How to Teach Syllables

FREE Unit on Syllable Transformers

Syllable Transformers

Within the science of reading community, several in-house debates can get quite heated. One such topic is the value of teaching syllables or syllable types. Nora Chahbazi of EBLI comments,

I’m certain that teaching rules and syllable types is not necessary in order to learn to read well and quickly, but I am also acutely aware of the vitriol that can result from pushing up against these beloved and common instructional practices. When I even dip my toe into the ‘phonics rules and syllable types’ pool on social media or in discussions, and share about how phonics and multi-syllable words can be taught rules-free so student learning is more effective and efficient, the backlash is instant and severe.

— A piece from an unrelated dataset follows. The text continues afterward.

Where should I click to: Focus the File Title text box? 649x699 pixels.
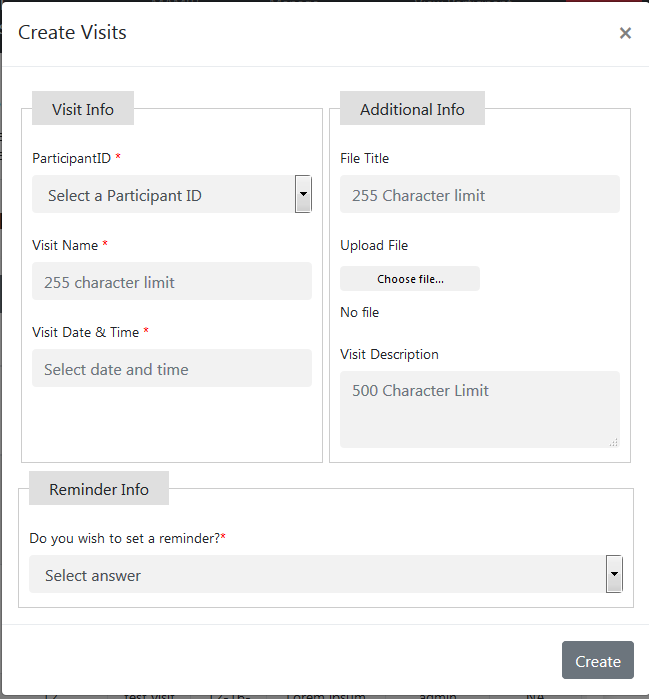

Other respected voices in the science of reading community have different views on the subject of syllabication. According to Dr. Tim Shanahan (2021),

I would definitely teach syllabication. It clearly has value. Though the amount of such teaching can be pretty limited. Nevertheless, decoding instruction is not primarily or mainly about teaching students to sound out words. Such teaching, if successful, must instigate readers to perceive patterns and conditionalities within words (that’s what orthographic mapping and statistical learning are all about).

…So, yes, teach syllabication, but expose kids to the exceptions and teach them to use these divisions conditionally and flexibly.

Now, I’m not placing the two views as polar opposites. Some of these perceived differences may simply involve splitting fine hairs, such as whether to teach the terminology of syllable types or whether explicit or implicit instruction works better.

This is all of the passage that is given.